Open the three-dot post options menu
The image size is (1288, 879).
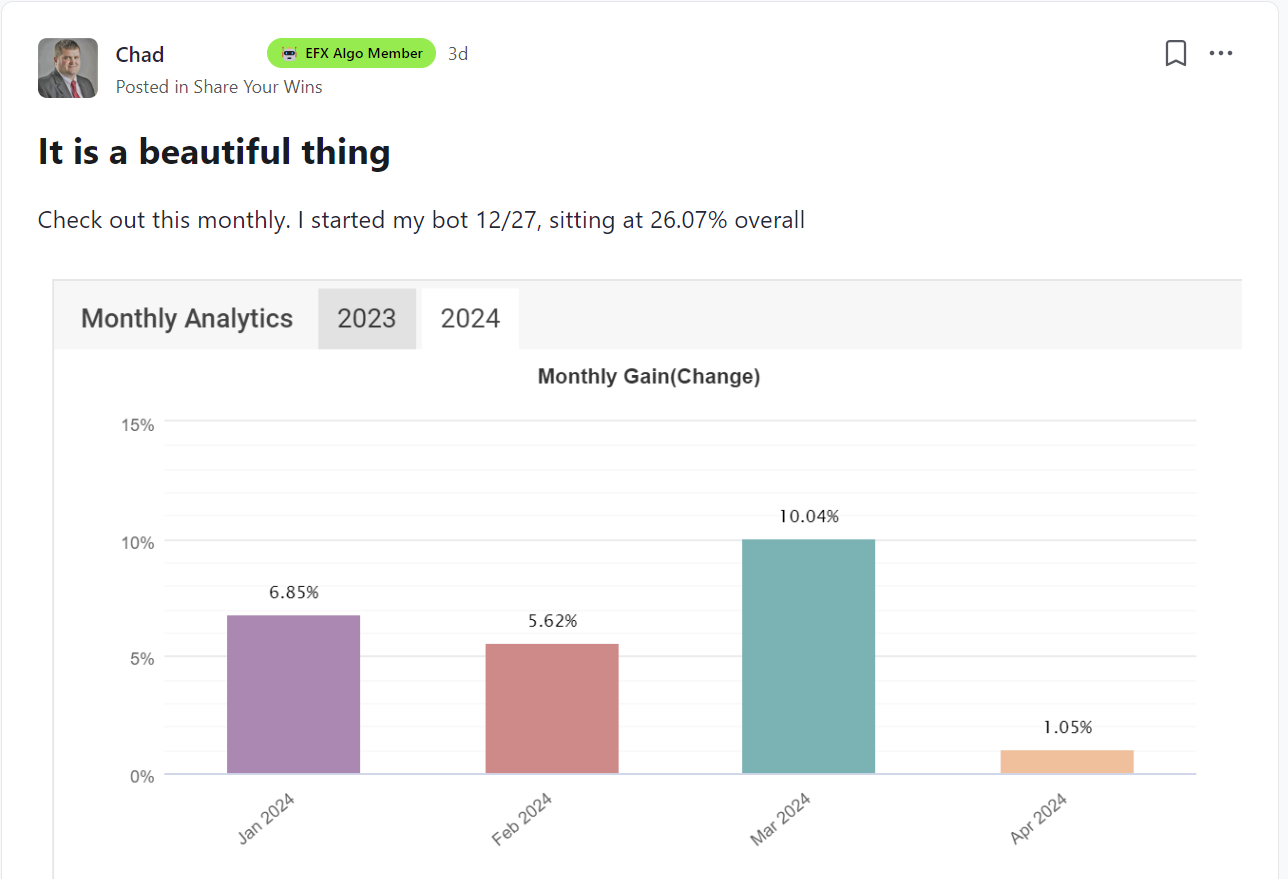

--

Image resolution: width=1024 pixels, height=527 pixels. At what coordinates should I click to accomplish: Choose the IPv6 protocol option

--

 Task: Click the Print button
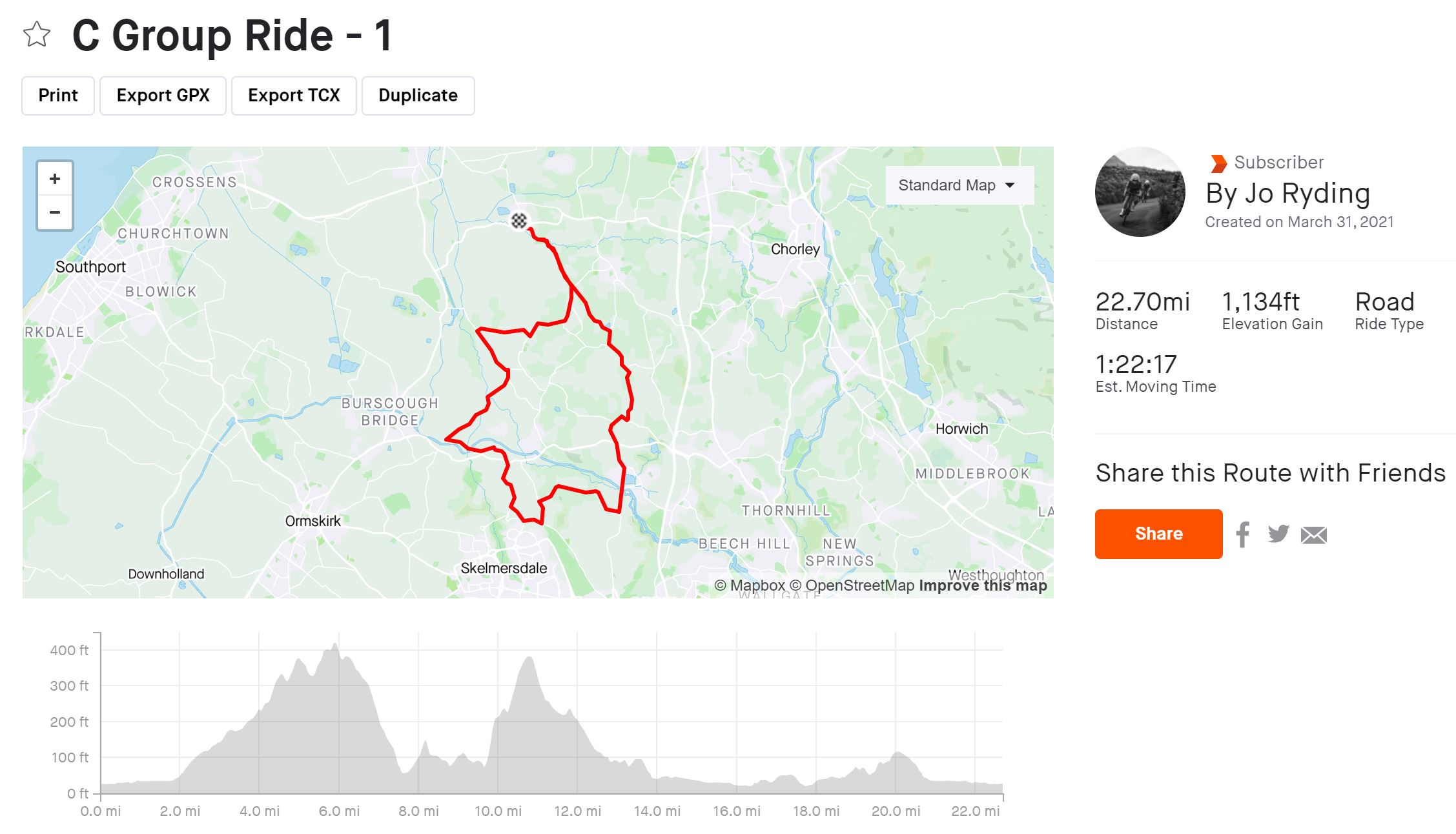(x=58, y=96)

» EXERCISE BRIEF: Look above for the line holding "Open the three-dot post options menu". Print it and every line after it, exactly, through the line holding "The image size is (1288, 879).".

» OUTPUT FOR THIS EXERCISE:
Open the three-dot post options menu
The image size is (1288, 879).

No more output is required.